Enclosure, Carranduff, Co. Sligo
Co. Sligo |
Enclosures
In a flat stretch of pasture beside the abandoned hamlet of Carranduff in County Sligo, there is a site that leaves nothing for the eye to find.
No earthwork rises from the ground, no stone marks the perimeter, and a visitor walking across the field would have no reason to pause. Yet the maps tell a different story, and so does local memory.

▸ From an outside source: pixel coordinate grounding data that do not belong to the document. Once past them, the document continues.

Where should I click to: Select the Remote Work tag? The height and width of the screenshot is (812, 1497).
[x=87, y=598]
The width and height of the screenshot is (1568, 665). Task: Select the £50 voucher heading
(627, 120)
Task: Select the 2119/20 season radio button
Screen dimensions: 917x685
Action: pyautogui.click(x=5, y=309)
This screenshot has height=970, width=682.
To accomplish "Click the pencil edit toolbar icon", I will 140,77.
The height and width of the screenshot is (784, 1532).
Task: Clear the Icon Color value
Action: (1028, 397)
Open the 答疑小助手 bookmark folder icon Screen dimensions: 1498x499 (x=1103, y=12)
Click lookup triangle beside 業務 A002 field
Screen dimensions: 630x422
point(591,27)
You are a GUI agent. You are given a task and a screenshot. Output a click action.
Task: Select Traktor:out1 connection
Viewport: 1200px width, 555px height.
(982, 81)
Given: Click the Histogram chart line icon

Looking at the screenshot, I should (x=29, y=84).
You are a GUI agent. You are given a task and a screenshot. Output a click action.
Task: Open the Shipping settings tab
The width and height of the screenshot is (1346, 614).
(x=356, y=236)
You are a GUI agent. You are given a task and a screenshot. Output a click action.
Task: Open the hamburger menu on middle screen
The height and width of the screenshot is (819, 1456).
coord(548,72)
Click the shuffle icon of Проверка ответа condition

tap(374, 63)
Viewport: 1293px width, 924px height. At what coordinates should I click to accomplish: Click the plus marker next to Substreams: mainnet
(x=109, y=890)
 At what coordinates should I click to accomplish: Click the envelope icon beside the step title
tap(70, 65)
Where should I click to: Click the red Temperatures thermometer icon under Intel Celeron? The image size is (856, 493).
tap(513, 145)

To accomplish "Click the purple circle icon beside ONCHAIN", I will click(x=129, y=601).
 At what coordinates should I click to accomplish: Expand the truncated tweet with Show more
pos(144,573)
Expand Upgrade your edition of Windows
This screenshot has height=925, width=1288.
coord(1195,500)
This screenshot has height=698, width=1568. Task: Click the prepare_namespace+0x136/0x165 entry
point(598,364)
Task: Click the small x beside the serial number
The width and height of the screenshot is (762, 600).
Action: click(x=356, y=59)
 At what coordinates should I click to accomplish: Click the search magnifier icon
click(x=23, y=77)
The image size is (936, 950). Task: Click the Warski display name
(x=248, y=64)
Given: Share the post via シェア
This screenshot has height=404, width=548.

By the time the Ordnance Survey produced its revised six-inch maps in 1913, an oval or sub-rectangular enclosure was clearly depicted at this location, measuring roughly 22 metres on its northwest to southeast axis and about 11 metres across. That same feature is entirely absent from the 1837 edition of the same survey, which raises the question of whether the structure was simply missed by the earlier surveyors, or whether it came into use sometime between those two dates. Locally, the site was known as the cattle pound, a term that points to a very practical function. A pound was an enclosure, typically maintained by a parish or landowner, where stray or impounded livestock were held until their owner paid a fine to reclaim them. The institution was a mundane but loaded one, tied to questions of common land, grazing rights, and the power of local landlords over smallholders. That this particular pound stood beside what is now a deserted settlement adds a quiet melancholy to an otherwise unremarkable patch of ground. About 50 metres to the southeast, a separate earthwork survives, though the relationship between the two features is not recorded.